======== Dataset content ========
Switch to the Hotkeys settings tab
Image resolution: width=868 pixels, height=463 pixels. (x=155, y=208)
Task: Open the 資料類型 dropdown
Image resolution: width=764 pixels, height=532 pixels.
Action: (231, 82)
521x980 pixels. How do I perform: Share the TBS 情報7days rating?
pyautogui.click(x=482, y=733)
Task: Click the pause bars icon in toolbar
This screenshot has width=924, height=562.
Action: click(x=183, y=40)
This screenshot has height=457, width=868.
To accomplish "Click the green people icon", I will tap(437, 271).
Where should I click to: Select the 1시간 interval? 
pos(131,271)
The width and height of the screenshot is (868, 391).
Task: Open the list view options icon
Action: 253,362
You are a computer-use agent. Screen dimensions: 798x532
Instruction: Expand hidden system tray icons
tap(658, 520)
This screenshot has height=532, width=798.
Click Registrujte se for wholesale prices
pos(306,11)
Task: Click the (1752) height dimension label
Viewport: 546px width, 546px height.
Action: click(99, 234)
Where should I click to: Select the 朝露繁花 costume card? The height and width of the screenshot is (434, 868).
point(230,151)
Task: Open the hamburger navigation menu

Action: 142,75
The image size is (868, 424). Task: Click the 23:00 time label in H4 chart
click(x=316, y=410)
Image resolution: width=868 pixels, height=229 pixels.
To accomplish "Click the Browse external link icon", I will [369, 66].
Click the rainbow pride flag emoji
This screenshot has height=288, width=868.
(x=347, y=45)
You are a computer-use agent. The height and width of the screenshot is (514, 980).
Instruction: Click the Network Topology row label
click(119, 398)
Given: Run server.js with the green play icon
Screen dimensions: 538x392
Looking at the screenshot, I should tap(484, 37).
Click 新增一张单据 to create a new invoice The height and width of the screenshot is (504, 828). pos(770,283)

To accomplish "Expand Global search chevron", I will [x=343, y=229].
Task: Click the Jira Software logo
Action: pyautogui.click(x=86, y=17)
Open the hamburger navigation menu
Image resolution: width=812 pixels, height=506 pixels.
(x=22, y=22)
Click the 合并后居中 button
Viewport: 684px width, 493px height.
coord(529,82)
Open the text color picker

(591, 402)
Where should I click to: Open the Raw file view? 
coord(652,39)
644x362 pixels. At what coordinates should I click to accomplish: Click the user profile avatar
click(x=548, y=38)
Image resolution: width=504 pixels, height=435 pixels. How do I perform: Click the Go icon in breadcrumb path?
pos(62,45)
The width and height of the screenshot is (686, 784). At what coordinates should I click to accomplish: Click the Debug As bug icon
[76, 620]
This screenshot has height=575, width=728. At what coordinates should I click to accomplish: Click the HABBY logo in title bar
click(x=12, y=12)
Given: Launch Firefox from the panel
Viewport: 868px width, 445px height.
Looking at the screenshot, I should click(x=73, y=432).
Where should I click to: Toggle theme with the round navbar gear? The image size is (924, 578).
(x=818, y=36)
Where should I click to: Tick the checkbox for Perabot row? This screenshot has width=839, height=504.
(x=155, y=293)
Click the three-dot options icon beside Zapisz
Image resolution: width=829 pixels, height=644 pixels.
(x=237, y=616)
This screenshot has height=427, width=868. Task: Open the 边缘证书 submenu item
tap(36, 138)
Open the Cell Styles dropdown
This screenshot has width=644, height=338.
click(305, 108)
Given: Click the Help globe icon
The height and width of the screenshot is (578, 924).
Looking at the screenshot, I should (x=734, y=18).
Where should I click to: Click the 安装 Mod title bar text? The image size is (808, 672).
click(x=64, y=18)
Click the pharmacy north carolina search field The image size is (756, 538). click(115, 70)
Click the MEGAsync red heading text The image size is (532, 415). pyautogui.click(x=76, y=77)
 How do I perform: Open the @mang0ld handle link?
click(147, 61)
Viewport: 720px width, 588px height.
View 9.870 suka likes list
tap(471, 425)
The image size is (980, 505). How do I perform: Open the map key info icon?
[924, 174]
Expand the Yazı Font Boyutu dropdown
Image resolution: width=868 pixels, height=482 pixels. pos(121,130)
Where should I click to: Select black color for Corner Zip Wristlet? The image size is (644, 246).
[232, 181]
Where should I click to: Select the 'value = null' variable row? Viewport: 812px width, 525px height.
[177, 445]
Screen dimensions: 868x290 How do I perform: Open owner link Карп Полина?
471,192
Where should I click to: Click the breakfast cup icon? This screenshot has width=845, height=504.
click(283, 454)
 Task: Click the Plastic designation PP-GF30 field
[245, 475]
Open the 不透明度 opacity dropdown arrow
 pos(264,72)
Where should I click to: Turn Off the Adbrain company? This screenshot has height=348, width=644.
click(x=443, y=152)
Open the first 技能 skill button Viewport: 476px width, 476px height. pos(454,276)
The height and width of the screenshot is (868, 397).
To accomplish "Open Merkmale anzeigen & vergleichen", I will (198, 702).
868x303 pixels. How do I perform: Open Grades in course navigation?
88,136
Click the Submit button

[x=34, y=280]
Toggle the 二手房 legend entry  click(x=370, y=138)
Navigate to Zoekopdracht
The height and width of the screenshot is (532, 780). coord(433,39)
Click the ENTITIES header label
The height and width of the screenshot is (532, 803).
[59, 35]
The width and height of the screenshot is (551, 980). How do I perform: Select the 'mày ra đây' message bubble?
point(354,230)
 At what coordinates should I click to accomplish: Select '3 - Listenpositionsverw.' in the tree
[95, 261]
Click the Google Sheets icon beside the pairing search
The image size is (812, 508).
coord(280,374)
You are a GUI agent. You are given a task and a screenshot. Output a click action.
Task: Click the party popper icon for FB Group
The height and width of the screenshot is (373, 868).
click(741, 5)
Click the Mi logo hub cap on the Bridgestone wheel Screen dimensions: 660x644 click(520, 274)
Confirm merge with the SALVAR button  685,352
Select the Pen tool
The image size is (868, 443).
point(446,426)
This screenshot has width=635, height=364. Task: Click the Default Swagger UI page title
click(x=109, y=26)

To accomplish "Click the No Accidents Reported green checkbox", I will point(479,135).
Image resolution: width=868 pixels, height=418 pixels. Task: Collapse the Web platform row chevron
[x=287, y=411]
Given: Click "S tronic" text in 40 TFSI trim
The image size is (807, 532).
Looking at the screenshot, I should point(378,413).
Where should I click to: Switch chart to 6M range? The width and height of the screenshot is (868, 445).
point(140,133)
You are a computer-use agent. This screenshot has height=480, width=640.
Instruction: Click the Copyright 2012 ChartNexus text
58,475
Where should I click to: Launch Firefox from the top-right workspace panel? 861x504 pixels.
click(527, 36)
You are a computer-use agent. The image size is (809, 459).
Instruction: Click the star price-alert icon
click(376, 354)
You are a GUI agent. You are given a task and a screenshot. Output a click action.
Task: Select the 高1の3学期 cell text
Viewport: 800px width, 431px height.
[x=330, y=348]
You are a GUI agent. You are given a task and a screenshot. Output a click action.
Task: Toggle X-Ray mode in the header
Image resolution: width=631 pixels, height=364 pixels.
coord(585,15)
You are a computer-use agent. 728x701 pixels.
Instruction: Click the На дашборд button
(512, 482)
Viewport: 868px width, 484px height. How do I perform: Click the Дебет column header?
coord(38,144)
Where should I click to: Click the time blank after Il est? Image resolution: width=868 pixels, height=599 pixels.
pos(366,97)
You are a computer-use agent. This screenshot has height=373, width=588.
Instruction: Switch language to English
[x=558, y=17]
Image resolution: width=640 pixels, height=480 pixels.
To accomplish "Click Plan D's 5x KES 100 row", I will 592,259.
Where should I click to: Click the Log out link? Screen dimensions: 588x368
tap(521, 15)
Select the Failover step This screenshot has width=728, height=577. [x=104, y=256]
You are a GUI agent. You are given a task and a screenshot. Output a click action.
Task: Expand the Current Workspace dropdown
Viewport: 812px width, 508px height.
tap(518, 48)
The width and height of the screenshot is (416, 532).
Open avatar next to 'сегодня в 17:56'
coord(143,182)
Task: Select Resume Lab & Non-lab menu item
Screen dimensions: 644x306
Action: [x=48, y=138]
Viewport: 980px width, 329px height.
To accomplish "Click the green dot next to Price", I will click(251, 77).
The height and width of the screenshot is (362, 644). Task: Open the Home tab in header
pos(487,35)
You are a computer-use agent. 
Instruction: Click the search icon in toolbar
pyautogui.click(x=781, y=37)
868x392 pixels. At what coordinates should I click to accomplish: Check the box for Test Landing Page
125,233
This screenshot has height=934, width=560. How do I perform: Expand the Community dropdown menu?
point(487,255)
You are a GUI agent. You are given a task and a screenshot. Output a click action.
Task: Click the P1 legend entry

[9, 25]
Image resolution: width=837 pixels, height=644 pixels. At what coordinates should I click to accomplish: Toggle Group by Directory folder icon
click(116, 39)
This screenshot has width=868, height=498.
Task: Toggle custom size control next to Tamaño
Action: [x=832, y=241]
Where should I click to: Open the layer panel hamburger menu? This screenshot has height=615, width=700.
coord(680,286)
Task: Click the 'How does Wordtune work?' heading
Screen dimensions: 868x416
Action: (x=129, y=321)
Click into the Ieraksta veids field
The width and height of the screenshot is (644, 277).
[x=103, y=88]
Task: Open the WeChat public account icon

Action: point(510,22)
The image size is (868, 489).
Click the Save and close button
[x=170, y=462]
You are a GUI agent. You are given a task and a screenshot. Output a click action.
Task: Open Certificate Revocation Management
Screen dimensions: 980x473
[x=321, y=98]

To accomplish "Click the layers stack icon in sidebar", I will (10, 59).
========
> [Exercise requirements]: The lines from the one containing "Click the Save and close button" through the last line of the records are the answer; set them down exactly and add nothing.

> [Response to this exercise]:
Click the Save and close button
[x=170, y=462]
You are a GUI agent. You are given a task and a screenshot. Output a click action.
Task: Open Certificate Revocation Management
Screen dimensions: 980x473
[x=321, y=98]

To accomplish "Click the layers stack icon in sidebar", I will (10, 59).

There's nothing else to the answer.